The Monetary Authority of Singapore (MAS) clarified that digital tokens will be regulated by MAS if they constitute products regulated under the Securities and Futures Act (SFA).
MAS’ clarification comes in the wake of a recent increase in the number of initial coin (or token) offerings (ICOs) in Singapore as a means of raising funds, according to a press statement on August 1, 2017.
A virtual currency is one particular type of digital token, which typically functions as a medium of exchange, a unit of account or a store of value. ICOs are vulnerable to money laundering and terrorist financing (ML/TF) risks due to the anonymous nature of the transactions. Large sums of monies could also be raised in a short period of time.
The financial regulator has observed that the function of digital tokens has evolved beyond just being a virtual currency.
For example, digital tokens may represent ownership or a security interest over an issuer’s assets or property.

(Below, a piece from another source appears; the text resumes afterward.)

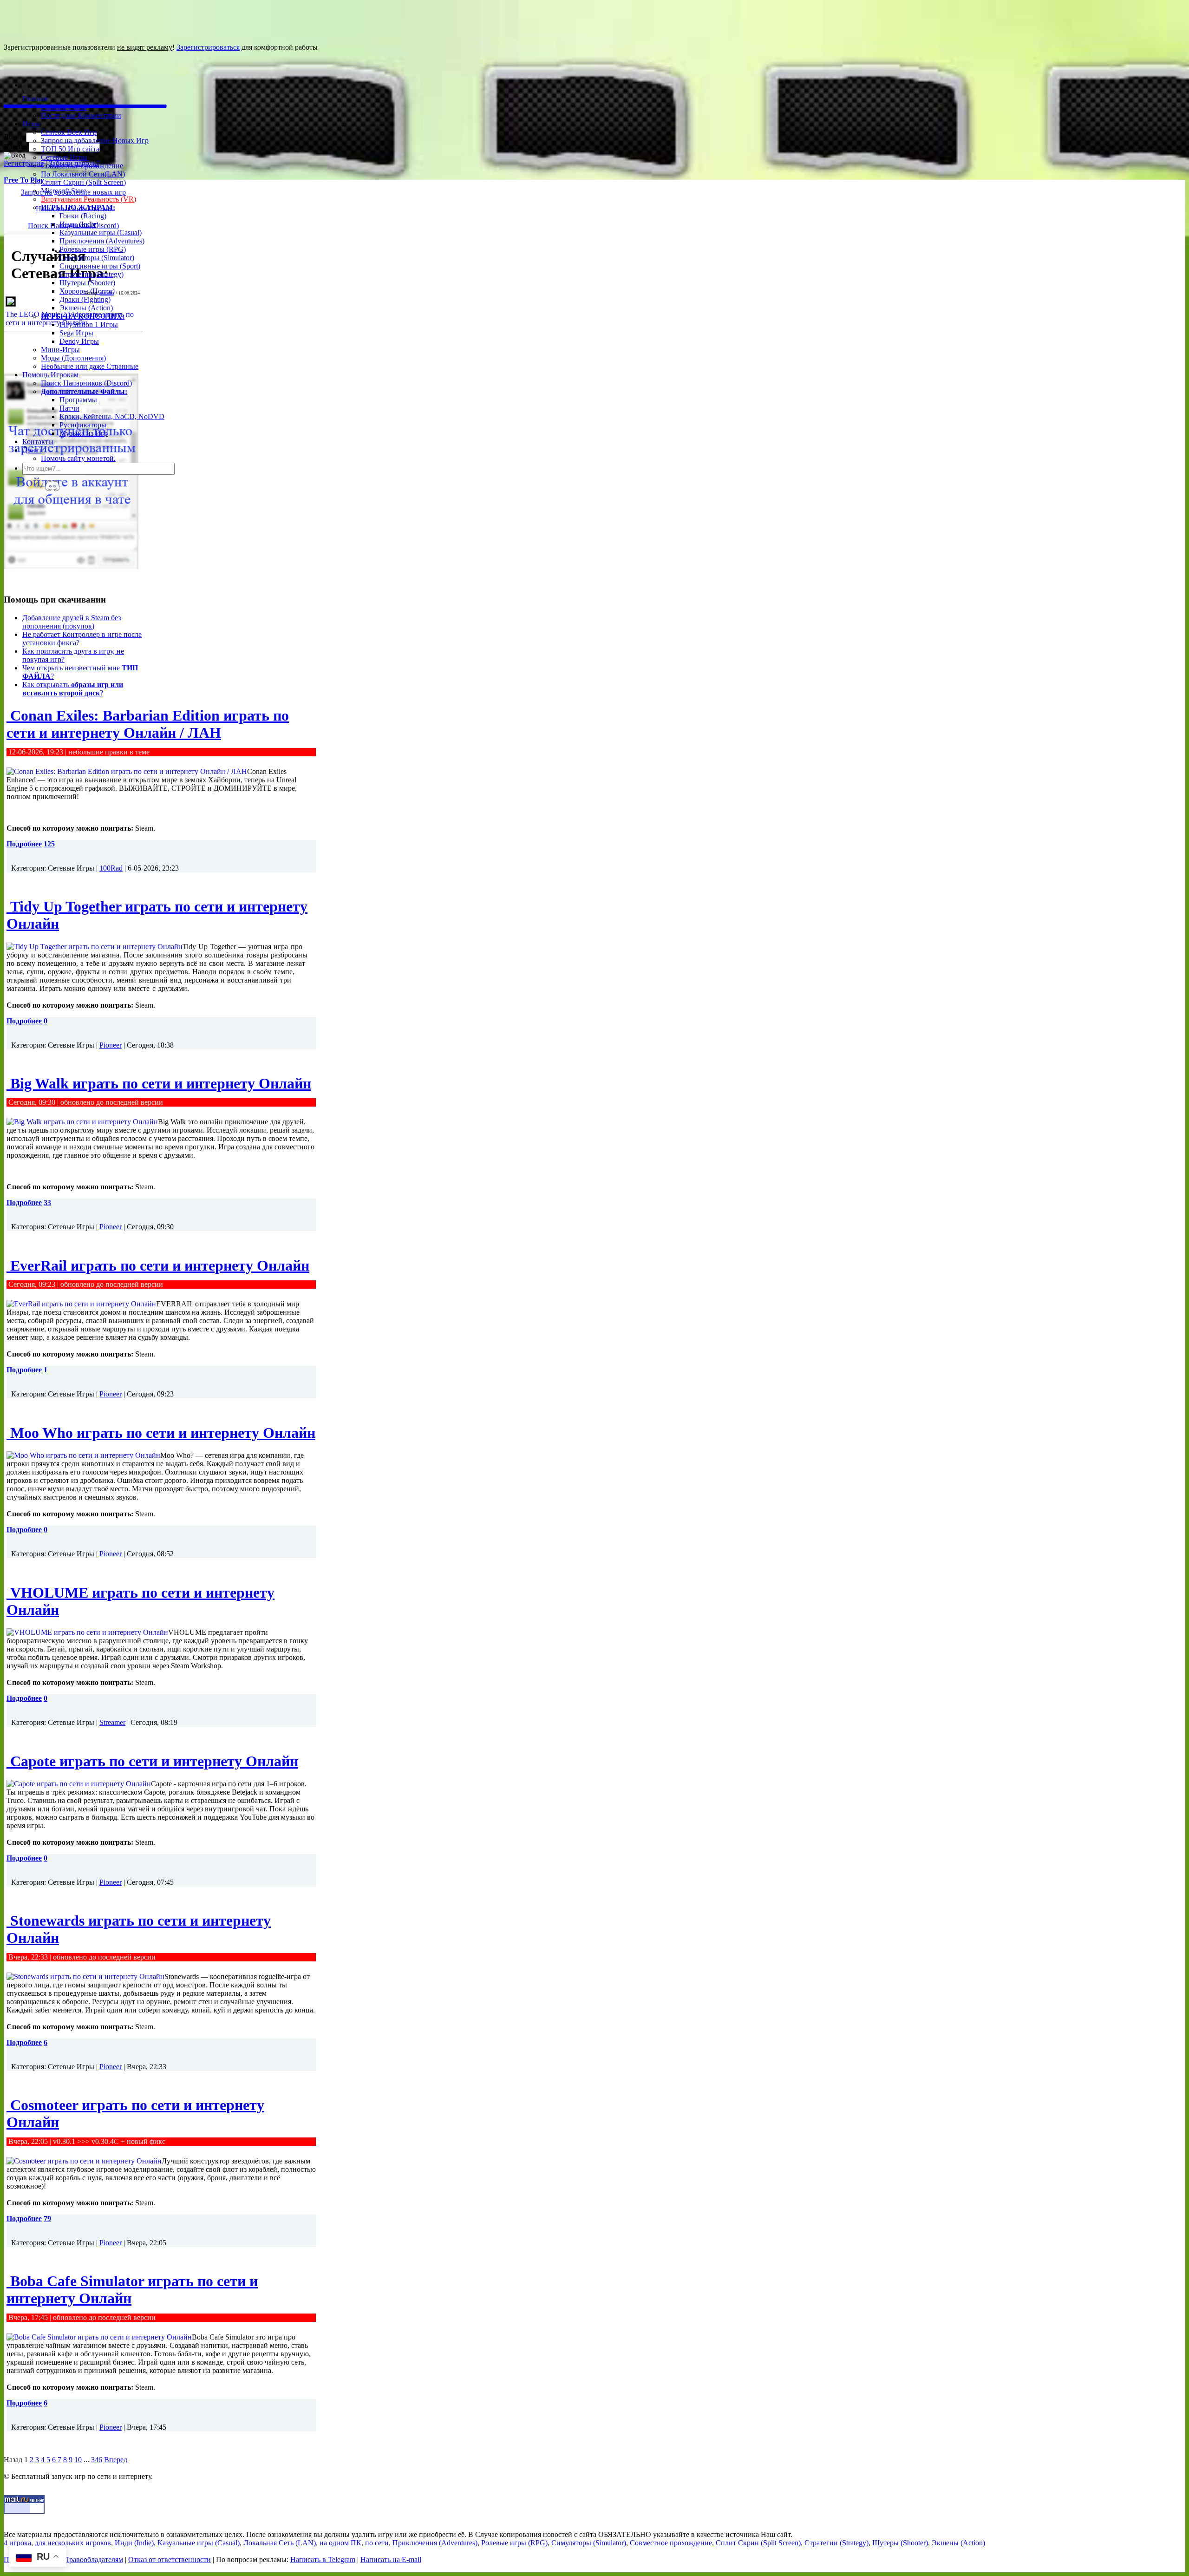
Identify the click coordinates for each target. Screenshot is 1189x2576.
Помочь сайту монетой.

Such tokens may therefore be considered an offer of shares or units in a collective investment scheme under the SFA. Digital tokens may also represent a debt owed by an issuer and be considered a debenture under the SFA.
Issuers of tokens that fall within the definition of securities in SFA would be required to lodge and register a prospectus with MAS prior to the offer of such tokens, unless exempted.
Issuers or intermediaries of such tokens would also be subject to licensing requirements under the SFA and Financial Advisers Act – unless exempted – and the applicable requirements on anti-money laundering and countering the financing of terrorism.
In addition, platforms facilitating secondary trading of such tokens would also have to be approved or recognised by MAS.